Le remboursement des indemnités kilométriques reste une pratique globalement peu utilisée en France. Elles ne sont que 20 % d’entreprises à y avoir recours, deux fois moins qu’en Suisse (41 %) ou en Pologne (51 %). En tout état de cause, lorsqu’elles l’utilisent, il s’agit pour 16 % d’entre elles d’une pratique exceptionnelle. Dans les autres pays européens, un tiers des sociétés environ utilise les IK (37 % en Italie,35 % en Allemagne ou 33 % au Portugal). Dans deux cas, en Suisse et en Italie, il s’agit d’une pratique habituelle.

Financement : tout dépend de la taille des entreprises

Plus la taille de l’entreprise est importante, plus la location est le mode de financement recherché. C’est en particulier le cas du marché français où 70 % des entreprises de plus de 100 salariés privilégient la LLD. C’est aussi vrai de l’Allemagne (50 %), de l’Italie (53 %) ou du Portugal (50 %).

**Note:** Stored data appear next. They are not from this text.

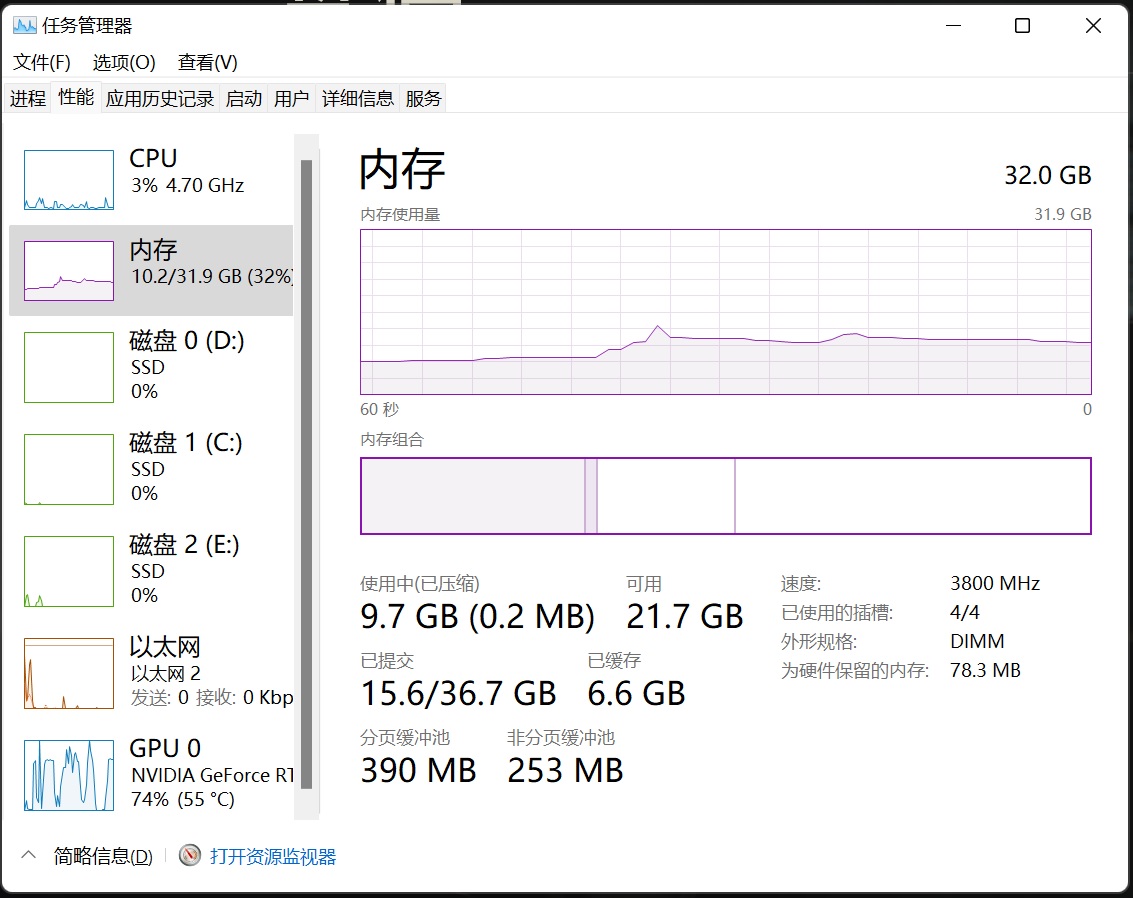Open the 查看(V) menu
1133x898 pixels.
(x=208, y=62)
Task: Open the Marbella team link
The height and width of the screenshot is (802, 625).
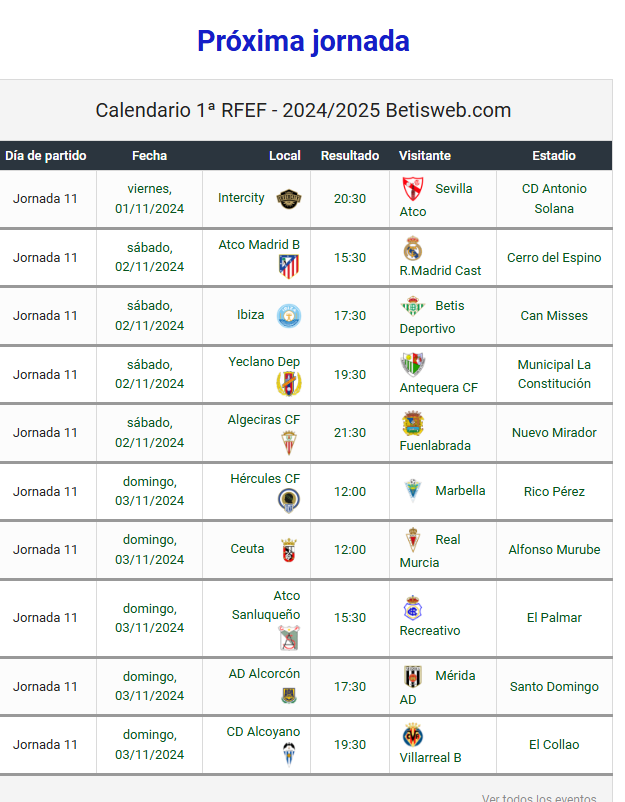Action: pos(460,491)
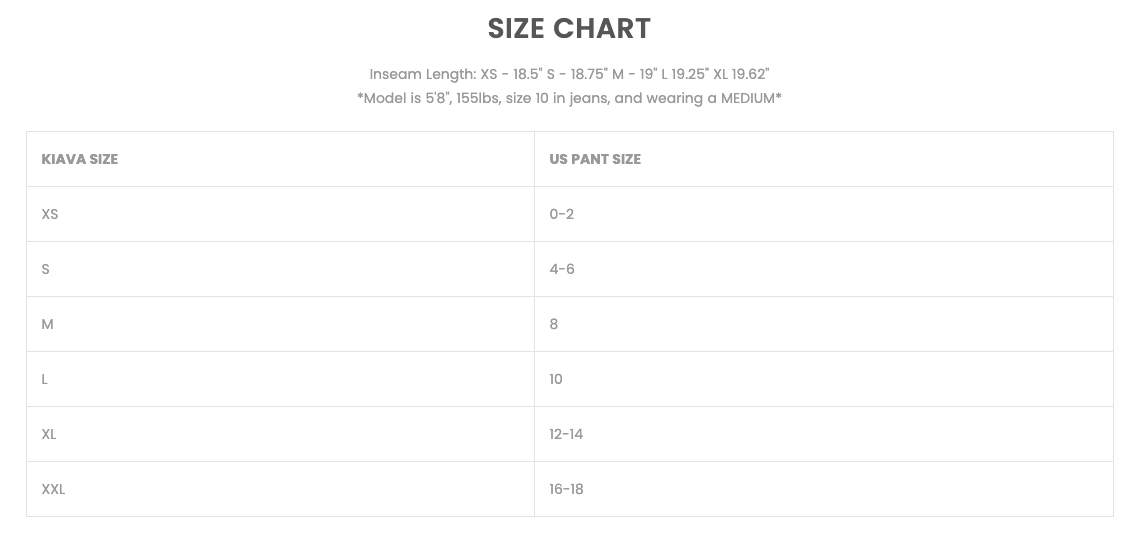The image size is (1145, 560).
Task: Select the L size cell
Action: coord(45,379)
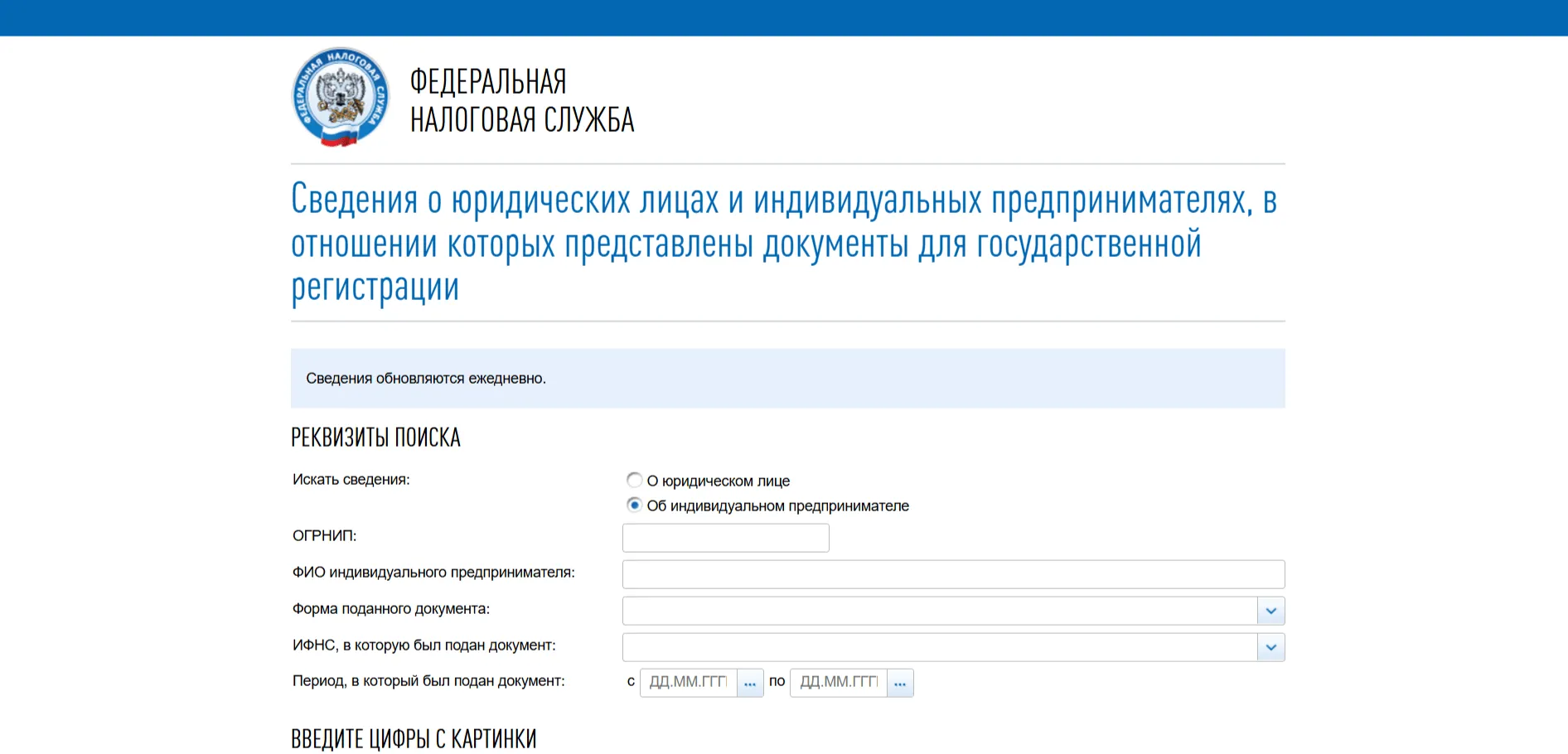Focus the ОГРНИП input field
This screenshot has width=1568, height=754.
tap(725, 538)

A l’inverse, plus les structures sont petites, plus l’achat est courant. En Suisse ou au Portugal, près de 60 % des sociétés de 10 à 99 salariés financent leurs véhicules en propre. La proportion atteint 41 % en France et 35 % en Allemagne. Sur d’autres marchés, plus matures en matière de financement, la LOA est une pratique répandue dans les sociétés de moins de 100 personnes : il s’agit notamment de l’Italie (54 %) ou du Portugal (54 % également). Adeptes du paiement en propre, tant dans les petites sociétés qu’au sein des grandes entreprises, la Pologne et la Suisse constituent des cas à part avec plus de la moitié des financements au comptant.

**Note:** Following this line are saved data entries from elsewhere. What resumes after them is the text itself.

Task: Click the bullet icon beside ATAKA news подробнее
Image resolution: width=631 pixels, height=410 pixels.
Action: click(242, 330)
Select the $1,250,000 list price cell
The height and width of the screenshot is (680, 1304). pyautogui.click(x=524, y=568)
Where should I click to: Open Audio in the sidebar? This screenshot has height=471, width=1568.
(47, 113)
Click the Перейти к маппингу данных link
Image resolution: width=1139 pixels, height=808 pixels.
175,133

Critères de choix du véhicule : le prix avant tout

Toutes les grandes entreprises européennes privilégient globalement les mêmes critères de choix lorsqu’elles recherchent un véhicule : le prix d’achat et le coût d’utilisation du modèle. La sécurité n’arrive qu’en cinquième position en France, avec 8 % des réponses. C’est un taux faible puisqu’à l’échelle européenne, la sécurité obtient 17 % des réponses au Portugal (c’est d’ailleurs le critère numéro un),20 % en Italie ou 15 % en Suisse. Il s’agit surtout d’un sujet de préoccupation dans les grandes entreprises, alors que dans les petites structures, c’est un problème plus secondaire.

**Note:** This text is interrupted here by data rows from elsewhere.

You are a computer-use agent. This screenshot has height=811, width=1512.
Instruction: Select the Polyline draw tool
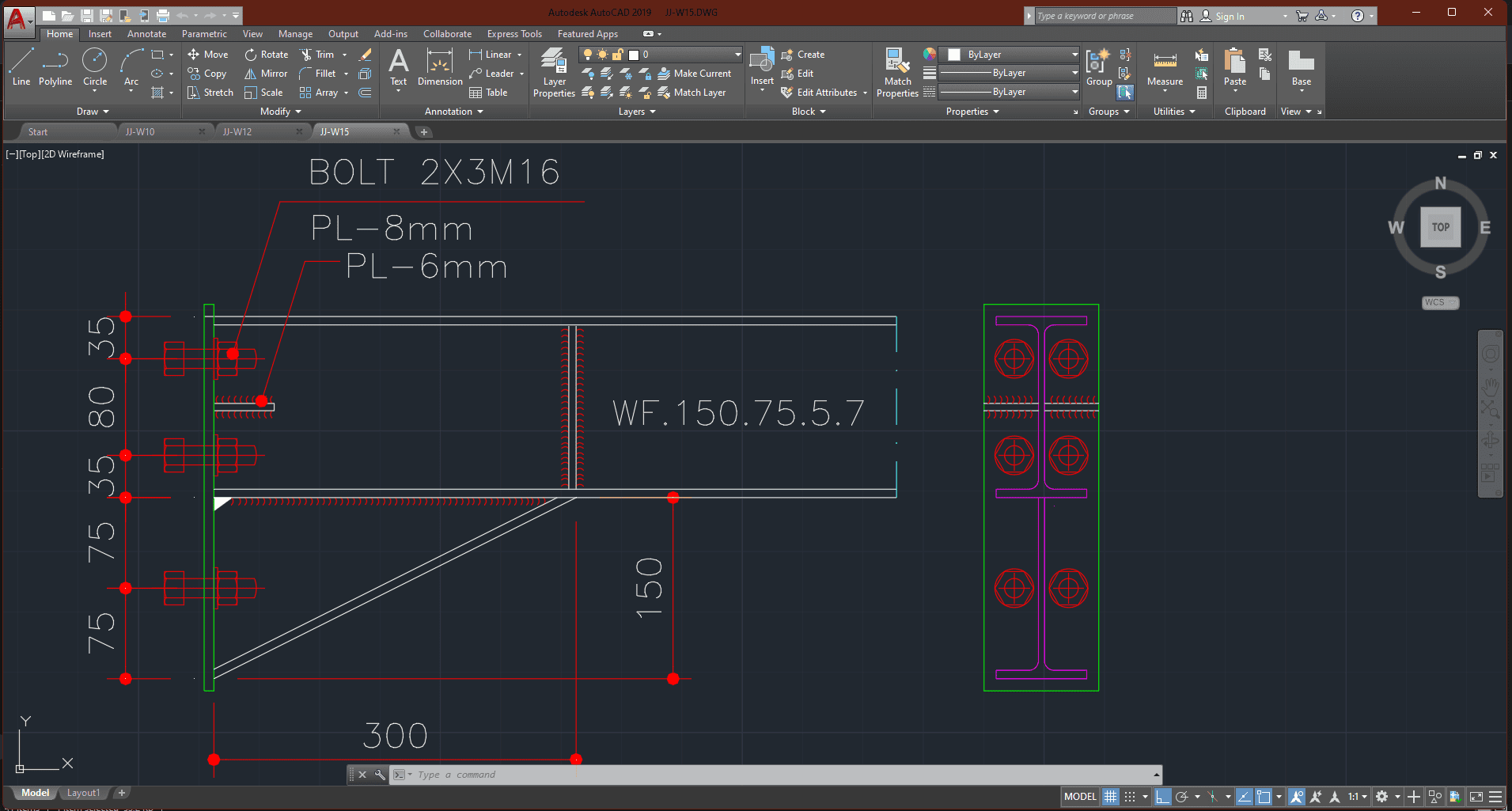[55, 66]
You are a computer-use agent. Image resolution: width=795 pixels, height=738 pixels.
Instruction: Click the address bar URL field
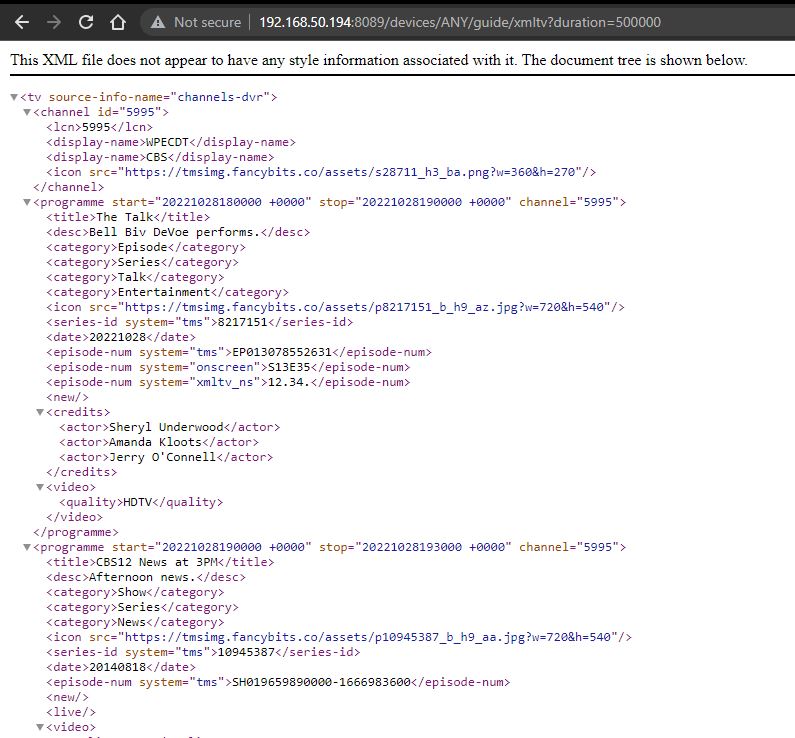[460, 22]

Selon l’étude de l’OVE, il est possible d’isoler trois familles de pays. La France et le Portugal sont plus attachés au prix et au type de carburant. L’Allemagne, la Pologne ou la Suisse se déclarent plus attachés au prix et au coût d’utilisation du véhicule. Enfin, la sécurité et le confort sont des critères plus importants en Italie que dans les autres pays européens.

Equipements : une priorité européenne

Qu’elles soient françaises, allemandes, italiennes, suisses, portugaises ou polonaises, les entreprises ont un point en commun. Elles accordent un intérêt particulier aux équipements liés à la sécurité au volant. Les airbags latéraux raflent tous les suffrages dans plusieurs pays : en France (58 %), Allemagne (67 %), Pologne (74 %) ou Suisse (74 %). Les systèmes de contrôle de la stabilité du véhicule arrivent en tête des choix des sociétés portugaises (79 %) et italiennes (78 %), mais sont plébiscitées par seulement 48 % des dirigeants français. Quant au régulateur de vitesse, il est sélectionné par 46% des sociétés françaises et 48 % des suisses, mais par seulement 27 % des entreprises polonaises.

Prévention des risques routiers : prise de conscience

En France 67 % des entreprises affirment avoir mis en œuvre au moins une action de prévention des risques routiers en interne. Elles sont 89 % à répondre par l’affirmative dans les très grandes sociétés. Les équipements de sécurité (50 %) et la formation des conducteurs (43 %) arrivent en tête des initiatives. A l’échelle européenne,64 % des entreprises interrogées déploient au moins une action de prévention des risques routiers, signe que la prise de conscience prend de l’ampleur. C’est au Portugal (85 %) que les actions sont les plus nombreuses, en raison du taux important de sinistralité des entreprises nationales.